# 文書の抜粋
+ + + + + + +

コレステロールが高いとは① LDLコレステロールとは
当医療法人のさわやかクリニックでは健康診断の繁忙期
ということもあり日々多くの受診者様の採血を行います
その採血項目の中でよく異常値として引っかかることが多く
問い合わせが入ることが多い項目です
コレステロールとは
コレステロールは血液の血清中に存在する脂質の成分です。
動物性脂肪に多く含まれていてステロイドという生命を維持
するホルモンの原材料でもあります。
このステロイドから男性ホルモンや女性ホルモンなどの性ホルモン
副腎皮質ホルモンなどの大切なホルモンが作られています。
コレステロールはあなたを男らしく
または女らしくすることにも一役かっています。
またコレステロールをもとにして消化管での脂肪の吸収に働く胆汁酸という消化液も作られています。
コレステロールは、なくてはならない大切なからだの成分でもあるわけです。
正常なコレステロール値とは
糖質と一緒でひたすらコレステロール値を下げればいいというものではありません。
なのでストイックに食事制限をがんばって無理やりコレステロール値を下げようとすることが必ずしも健康になるとはいいきれません。
厳密にいえば年齢・性別によっても必要なコレステロールの量が違います
コレステロールは生まれてからだんだん増加して男性では40歳代が最も高くその後は漸減傾向を示しますが、
女性では閉経後急速に増加し60歳代で最も高くなりその後漸減します。
男性と女性では、ピークの年齢が異なります。
女性ホルモンのエストロゲンという物質の関与が考えられています。
LDLコレステロールとHDLコレステロールとは
コレステロールは脂質なので水には溶けません。
そこでコレステロールはタンパク質と結合してリポ蛋白という水に溶けやすい
かたちをつくって血中に溶けています。
このリポ蛋白の粒子の重さが軽いものを低比重リポ蛋白(LDL=low-density lipoprotein)、
重いものを高比重リポ蛋白(HDL=high-density lipoprotein)と呼んでいます。
このうちHDLは体内で余剰となっているコレステロールを体外へ排出するのに関係しています。
いわゆる善玉コレステロールと言われているやつです。
HDLの作用により組織で不要となった遊離型コレステロールはエステル型に変えられ
肝臓で処理され余分なコレステロールが処理されてなくなります。
このコレステロールが多いと体からたくさんの余分なコレステロールがでていくわけです。

+ + + + + + +

# 記録の抜粋
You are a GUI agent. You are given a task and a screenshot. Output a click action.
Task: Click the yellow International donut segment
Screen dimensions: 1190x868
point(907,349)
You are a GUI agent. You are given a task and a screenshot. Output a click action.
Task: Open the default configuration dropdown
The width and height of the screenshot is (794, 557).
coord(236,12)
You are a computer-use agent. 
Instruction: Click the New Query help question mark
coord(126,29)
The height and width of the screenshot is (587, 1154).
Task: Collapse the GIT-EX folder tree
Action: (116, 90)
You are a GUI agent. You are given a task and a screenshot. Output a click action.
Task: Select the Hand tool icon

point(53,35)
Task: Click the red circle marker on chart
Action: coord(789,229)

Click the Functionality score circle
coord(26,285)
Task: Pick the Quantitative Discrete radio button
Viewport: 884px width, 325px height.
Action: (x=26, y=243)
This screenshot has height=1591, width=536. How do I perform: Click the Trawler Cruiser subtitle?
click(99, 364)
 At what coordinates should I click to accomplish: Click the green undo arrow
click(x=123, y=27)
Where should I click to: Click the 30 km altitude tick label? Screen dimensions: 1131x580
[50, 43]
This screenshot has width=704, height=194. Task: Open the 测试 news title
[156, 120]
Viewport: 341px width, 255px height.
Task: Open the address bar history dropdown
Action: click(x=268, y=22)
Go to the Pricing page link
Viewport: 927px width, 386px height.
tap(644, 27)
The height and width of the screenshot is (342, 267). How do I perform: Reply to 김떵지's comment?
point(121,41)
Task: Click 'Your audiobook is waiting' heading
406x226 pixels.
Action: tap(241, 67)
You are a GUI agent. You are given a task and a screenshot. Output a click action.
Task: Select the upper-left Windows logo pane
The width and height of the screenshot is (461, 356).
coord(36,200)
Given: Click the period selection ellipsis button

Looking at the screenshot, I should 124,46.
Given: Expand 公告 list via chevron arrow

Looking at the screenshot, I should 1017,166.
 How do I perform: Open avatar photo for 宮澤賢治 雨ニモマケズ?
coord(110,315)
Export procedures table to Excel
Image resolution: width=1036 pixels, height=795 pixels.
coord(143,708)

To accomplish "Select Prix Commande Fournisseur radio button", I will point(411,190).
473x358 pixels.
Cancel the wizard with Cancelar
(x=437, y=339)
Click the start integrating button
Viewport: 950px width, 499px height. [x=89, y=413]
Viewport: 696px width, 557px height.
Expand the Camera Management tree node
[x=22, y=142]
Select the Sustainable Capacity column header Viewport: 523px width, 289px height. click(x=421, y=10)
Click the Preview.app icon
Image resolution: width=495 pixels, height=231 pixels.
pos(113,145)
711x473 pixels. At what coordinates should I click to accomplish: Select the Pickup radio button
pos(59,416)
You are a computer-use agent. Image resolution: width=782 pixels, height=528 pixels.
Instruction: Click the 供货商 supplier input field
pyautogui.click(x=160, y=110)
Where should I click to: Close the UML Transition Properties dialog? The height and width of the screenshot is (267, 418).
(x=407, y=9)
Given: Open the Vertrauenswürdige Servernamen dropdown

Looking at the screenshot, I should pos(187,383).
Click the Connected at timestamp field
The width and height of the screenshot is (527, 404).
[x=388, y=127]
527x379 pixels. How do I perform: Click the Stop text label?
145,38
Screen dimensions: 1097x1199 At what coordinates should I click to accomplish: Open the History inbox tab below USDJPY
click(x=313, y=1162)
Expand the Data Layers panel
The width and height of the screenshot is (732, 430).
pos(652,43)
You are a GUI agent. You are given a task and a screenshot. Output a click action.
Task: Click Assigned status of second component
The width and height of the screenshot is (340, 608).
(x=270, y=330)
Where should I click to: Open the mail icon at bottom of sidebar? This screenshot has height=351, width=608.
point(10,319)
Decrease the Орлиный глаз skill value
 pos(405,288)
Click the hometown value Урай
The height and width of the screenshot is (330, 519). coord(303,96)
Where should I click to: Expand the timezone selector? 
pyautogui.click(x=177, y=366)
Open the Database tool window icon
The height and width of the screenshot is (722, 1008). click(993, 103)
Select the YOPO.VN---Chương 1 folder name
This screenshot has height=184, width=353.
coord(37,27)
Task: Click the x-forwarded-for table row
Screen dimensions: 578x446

+ + + + + + +

# 練習問題
A. コレステロールの文章の「正常なコレステロール値とは」から「かたちをつくって血中に溶けています。」までを、両方を含めて一字も変えずにもう一度書き出してください。
B. コレステロールの文章の最後の文に続く部分を書いてください。

# 解答
A.
正常なコレステロール値とは
糖質と一緒でひたすらコレステロール値を下げればいいというものではありません。
なのでストイックに食事制限をがんばって無理やりコレステロール値を下げようとすることが必ずしも健康になるとはいいきれません。
厳密にいえば年齢・性別によっても必要なコレステロールの量が違います
コレステロールは生まれてからだんだん増加して男性では40歳代が最も高くその後は漸減傾向を示しますが、
女性では閉経後急速に増加し60歳代で最も高くなりその後漸減します。
男性と女性では、ピークの年齢が異なります。
女性ホルモンのエストロゲンという物質の関与が考えられています。
LDLコレステロールとHDLコレステロールとは
コレステロールは脂質なので水には溶けません。
そこでコレステロールはタンパク質と結合してリポ蛋白という水に溶けやすい
かたちをつくって血中に溶けています。

B.
HDLが高値であるほうが心筋梗塞などの心臓の血管が詰まる疾患のリスクが低下することが知られています。
そのためHDLのことを善玉コレステロールと言うわけです。
それに対してLDLは細胞へどんどんコレステロールを送る働きをしています。
LDLが多いとからだにコレステロールがどんどんたまって血管が硬くなり(動脈硬化)なってしまいます。
そのためこれを悪玉コレステロールとよんでいます。
当院の採血データでは
①HDLコレステロール
- 正常 40~119mg/dL
- 注意 30~39mg/dL
- 受診 0~29 mg/dL, 120~mg/dL
②LDLコレステロール
- 正常 60~119mg/dL
- 経過観察 120~139mg/dL
- 注意 0~59 mg/dL ,140~179mg/dL
- 受診 180~mg/dL
としています。
つまり単純に言うと
- HDLコレステロールが高い⇒心疾患になりにくい
- LDLコレステロールが高い⇒心疾患になりやすい
という理解でよいと思います
LDLコレステロールが高いと言われたら
さてでは高コレステロール(LDLコレステロールが高い)
という診断結果がでてしまったらどうしたらよいのでしょうか
だいたいどこの医療機関を受診してもまず言われることは決まっていて
生活習慣の見直し、つまり食生活の改善ですね
その方法として「コレステロール摂取制限」が大切だとされてきました。
ですが実際食生活を変えろといわれてもかなり難しいですよね
現代に生きる社会人では飲み会もありますし、様々なイベントもあります。
家庭内で育ちざかりの子どもがいる場合自分だけ仙人飯のような食事ばかり
できませんよね。
実質的に「コレステロール摂取制限」が必要だと分かっていてもなかなか実践
するのは難しいのが現状ではないでしょうか
ところがこの考え方は最近変わってきています。
コレステロールを沢山摂取しても、厳しく制限しても、肝臓で合成され血液中に放出される
LDLコレステロールの量には影響しないというのです。
従って、LDLコレステロールをきちんと下げるには、薬が必要で、
肝臓でのLDLコレステロール合成を抑制するスタチンという薬剤が有効です。
また、「善玉コレステロール」と呼ばれるHDLコレステロールには、
動脈壁に入り込んだLDLコレステロールを取り除く働きがあるので、
HDLコレステロールを増やすことによって、LDLコレステロール低減と同等の効果が得られます。
運動でHDLコレステロールは増加しますので、やはり運動は大切ですね。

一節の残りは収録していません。